Crece el escándalo por el arresto del expríncipe Andrés

NewsITe
La presión judicial y política sobre Andrew Mountbatten-Windsor, hermano del rey Carlos III, se profundiza en el Reino Unido. La policía del Valle del Támesis continuó este viernes con los allanamientos en Royal Lodge, la emblemática mansión ubicada en el condado de Berkshire, a las afueras de Londres, en el marco de la investigación por presunta mala conducta en el ejercicio de un cargo público.
Las fuerzas de seguridad británicas indicaron que ya concluyeron los registros en una propiedad situada en Norfolk, al este de Inglaterra, pero que las tareas continúan en Royal Lodge, residencia en la que el exduque de York vivió hasta hace pocas semanas, antes de que el rey ordenara su desalojo. La causa se disparó a partir de documentación vinculada al fallecido financista y pederasta estadounidense Jeffrey Epstein.
De acuerdo con los archivos revisados por las autoridades, cuando Andrés se desempeñaba como representante especial de Comercio del Gobierno británico, en la primera década de los 2000, habría puesto a disposición de Epstein información sensible relacionada con informes oficiales de viajes al exterior.
El primer miembro de la realeza moderna en ser arrestado
El caso tiene un fuerte impacto institucional: Andrés se convirtió en el primer integrante de la realeza británica en la historia moderna en ser arrestado. Según reconstruyen medios internacionales, permaneció detenido durante unas once horas en una comisaría de Norfolk antes de ser liberado mientras avanza la investigación.
A la salida de la dependencia policial de Aylsham, fue fotografiado en la parte trasera de un vehículo todo terreno, recostado y con signos visibles de agotamiento. El arresto se produjo, además, el mismo día en que cumplía 66 años, lo que añadió un componente simbólico al episodio.
Tras recuperar la libertad, el expríncipe fue trasladado a una casa de campo en la finca de Sandringham, también en Norfolk, donde se aloja actualmente. Para este momento, ya había sido despojado por su hermano de los títulos nobiliarios y honores militares, en línea con la estrategia de la Casa Real de tomar distancia del escándalo.

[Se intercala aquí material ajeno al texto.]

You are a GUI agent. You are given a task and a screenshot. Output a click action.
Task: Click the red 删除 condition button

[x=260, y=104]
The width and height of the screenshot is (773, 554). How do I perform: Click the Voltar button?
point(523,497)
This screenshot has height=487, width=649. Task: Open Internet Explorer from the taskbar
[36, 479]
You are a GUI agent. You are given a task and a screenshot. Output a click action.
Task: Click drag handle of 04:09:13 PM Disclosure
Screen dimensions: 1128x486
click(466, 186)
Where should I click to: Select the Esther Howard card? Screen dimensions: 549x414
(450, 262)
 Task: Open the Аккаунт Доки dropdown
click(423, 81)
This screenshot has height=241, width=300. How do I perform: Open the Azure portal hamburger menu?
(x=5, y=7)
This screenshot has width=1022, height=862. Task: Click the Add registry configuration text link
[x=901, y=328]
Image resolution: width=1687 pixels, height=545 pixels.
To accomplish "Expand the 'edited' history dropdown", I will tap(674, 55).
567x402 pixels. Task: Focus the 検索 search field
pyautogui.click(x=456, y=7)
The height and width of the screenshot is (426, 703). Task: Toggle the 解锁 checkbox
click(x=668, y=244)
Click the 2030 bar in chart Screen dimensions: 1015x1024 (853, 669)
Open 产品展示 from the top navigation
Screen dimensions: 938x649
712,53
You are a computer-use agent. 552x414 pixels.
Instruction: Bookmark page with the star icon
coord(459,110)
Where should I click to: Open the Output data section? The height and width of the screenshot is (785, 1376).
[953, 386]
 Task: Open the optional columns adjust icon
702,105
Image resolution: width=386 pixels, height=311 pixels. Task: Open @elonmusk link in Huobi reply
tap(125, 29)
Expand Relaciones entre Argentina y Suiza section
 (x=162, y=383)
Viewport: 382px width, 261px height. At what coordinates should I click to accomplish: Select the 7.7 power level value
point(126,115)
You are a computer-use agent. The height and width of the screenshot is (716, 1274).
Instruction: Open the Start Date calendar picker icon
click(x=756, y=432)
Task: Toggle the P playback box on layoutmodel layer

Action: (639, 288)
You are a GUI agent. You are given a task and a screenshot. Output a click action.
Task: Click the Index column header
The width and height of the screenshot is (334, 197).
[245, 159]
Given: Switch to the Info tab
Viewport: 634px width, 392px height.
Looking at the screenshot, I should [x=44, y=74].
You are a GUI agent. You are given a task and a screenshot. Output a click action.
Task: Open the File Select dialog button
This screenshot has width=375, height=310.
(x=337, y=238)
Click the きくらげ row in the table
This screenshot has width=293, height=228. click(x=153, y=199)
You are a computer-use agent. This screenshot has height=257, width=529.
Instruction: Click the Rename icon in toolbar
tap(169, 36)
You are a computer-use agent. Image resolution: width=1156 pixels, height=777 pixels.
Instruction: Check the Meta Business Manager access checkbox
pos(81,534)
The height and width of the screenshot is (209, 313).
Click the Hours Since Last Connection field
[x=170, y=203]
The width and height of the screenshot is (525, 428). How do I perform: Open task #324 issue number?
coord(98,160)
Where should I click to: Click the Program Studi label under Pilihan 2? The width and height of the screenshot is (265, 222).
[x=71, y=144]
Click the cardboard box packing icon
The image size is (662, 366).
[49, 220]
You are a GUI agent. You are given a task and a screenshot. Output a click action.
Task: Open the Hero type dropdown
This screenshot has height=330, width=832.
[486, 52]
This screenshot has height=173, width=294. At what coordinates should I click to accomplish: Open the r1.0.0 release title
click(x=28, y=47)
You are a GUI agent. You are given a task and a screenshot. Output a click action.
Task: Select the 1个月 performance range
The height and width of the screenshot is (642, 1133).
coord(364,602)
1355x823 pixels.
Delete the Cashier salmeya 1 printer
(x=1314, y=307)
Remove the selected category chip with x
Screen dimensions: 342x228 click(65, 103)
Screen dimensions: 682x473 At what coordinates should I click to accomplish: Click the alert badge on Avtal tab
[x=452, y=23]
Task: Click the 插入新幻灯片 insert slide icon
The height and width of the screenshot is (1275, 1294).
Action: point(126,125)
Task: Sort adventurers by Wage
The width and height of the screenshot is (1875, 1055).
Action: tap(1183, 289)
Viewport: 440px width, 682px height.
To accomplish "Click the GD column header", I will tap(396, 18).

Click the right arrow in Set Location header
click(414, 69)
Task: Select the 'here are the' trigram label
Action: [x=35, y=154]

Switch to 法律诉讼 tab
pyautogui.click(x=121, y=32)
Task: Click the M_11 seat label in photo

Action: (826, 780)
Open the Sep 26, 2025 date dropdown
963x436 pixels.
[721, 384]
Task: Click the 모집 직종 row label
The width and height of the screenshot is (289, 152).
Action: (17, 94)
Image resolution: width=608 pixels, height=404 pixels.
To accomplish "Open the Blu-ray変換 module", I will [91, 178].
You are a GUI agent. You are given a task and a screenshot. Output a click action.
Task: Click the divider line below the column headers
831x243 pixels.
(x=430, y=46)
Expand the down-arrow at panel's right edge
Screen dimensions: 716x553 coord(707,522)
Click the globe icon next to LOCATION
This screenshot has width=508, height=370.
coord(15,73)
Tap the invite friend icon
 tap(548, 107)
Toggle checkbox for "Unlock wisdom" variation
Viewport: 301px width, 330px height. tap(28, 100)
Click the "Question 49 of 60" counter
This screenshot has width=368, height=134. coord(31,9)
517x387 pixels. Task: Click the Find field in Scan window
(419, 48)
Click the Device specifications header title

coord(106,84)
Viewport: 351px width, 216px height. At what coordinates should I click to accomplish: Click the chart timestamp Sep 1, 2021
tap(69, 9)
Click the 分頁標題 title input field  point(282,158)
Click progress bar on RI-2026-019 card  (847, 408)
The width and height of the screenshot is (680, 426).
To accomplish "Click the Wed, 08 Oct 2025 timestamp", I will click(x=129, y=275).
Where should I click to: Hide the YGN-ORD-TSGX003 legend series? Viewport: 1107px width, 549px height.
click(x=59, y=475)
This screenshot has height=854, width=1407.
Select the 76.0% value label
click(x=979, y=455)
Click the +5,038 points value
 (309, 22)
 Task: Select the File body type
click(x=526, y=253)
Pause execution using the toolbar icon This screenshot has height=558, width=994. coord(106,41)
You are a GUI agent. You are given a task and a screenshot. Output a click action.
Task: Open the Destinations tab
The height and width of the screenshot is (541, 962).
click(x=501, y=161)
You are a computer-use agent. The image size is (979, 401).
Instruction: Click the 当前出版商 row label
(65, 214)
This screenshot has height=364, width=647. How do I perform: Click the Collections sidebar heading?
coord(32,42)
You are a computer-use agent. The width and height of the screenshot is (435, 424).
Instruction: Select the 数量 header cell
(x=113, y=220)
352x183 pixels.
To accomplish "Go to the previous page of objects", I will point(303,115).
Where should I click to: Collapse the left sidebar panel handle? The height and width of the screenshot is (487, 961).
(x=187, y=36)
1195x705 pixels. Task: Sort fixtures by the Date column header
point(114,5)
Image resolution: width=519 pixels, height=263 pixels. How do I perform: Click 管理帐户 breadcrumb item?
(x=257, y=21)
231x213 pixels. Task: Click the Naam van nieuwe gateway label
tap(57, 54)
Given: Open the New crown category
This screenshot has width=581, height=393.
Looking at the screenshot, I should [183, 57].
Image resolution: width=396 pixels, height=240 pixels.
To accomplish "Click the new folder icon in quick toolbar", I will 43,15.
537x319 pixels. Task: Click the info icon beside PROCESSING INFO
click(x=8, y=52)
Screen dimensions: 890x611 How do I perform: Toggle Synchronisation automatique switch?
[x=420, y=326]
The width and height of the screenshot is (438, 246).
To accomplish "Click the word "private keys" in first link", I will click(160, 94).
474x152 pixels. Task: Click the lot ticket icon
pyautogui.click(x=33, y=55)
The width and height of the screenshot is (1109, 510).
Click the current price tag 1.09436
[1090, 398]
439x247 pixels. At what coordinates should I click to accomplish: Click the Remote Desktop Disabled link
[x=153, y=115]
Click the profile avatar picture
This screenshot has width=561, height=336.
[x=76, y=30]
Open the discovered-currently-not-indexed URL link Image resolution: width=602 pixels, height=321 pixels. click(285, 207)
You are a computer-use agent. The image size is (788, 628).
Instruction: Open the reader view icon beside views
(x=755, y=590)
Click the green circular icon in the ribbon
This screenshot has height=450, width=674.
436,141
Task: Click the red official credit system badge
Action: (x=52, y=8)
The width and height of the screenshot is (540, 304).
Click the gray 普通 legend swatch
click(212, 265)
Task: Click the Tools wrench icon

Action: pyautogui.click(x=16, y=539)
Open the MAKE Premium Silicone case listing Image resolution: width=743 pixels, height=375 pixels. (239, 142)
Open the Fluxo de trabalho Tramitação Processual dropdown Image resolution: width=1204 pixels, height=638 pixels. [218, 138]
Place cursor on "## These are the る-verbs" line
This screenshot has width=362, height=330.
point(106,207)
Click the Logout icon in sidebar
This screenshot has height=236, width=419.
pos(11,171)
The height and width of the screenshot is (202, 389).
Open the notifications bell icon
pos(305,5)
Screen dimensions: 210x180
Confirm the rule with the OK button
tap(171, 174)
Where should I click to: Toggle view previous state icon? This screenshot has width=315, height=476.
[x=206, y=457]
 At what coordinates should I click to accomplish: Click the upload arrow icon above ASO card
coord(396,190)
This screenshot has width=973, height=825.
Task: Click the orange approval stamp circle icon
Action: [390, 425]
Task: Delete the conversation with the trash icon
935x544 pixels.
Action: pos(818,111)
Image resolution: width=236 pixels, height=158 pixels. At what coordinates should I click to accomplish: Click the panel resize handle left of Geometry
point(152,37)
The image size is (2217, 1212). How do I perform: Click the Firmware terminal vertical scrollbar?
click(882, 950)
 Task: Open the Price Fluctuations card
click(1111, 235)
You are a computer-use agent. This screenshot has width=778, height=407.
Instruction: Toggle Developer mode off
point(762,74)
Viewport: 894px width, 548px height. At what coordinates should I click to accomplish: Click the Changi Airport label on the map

Epstein, vuelos privados y correos bajo la lupa
La Policía de Thames Valley precisó que revisa correos electrónicos divulgados por el Departamento de Justicia de Estados Unidos. Ese intercambio habría mostrado que Andrés compartió con Epstein reportes de visitas oficiales a Hong Kong, Vietnam y Singapur, realizadas en calidad de enviado comercial del Reino Unido.
En paralelo, varias fuerzas policiales británicas analizan información sobre los movimientos del avión privado de Epstein en distintos aeropuertos del país. El objetivo es determinar si esas aeronaves fueron utilizadas para el traslado de mujeres menores de edad con fines de explotación sexual, una de las principales aristas de las causas contra la red del financista.
La defensa de Andrés y el rol del Palacio
El exduque de York negó a través de su entorno cualquier irregularidad vinculada a su vínculo con Epstein y rechaza las acusaciones que se le atribuyen. Según la prensa local, el rey Carlos III no habría sido informado de manera previa al arresto de su hermano, aunque sí fue alertado el Ministerio del Interior británico.
Pese al impacto mediático, el monarca mantuvo su agenda pública y asistió a un evento en el centro de Londres por la Semana de la Moda, en un gesto de continuidad institucional. Mientras tanto, la causa suma elementos y mantiene en vilo a la Casa Real, en uno de los mayores desafíos reputacionales de los últimos años.
El caso se inscribe en las derivaciones globales del escándalo Epstein y reabre el debate sobre los vínculos entre figuras de alto perfil y redes de abuso y explotación sexual.
La investigación en el Reino Unido sigue abierta y no se descartan nuevas medidas judiciales ni más allanamientos en propiedades vinculadas al entorno del expríncipe, bajo la atenta mirada de la opinión pública internacional.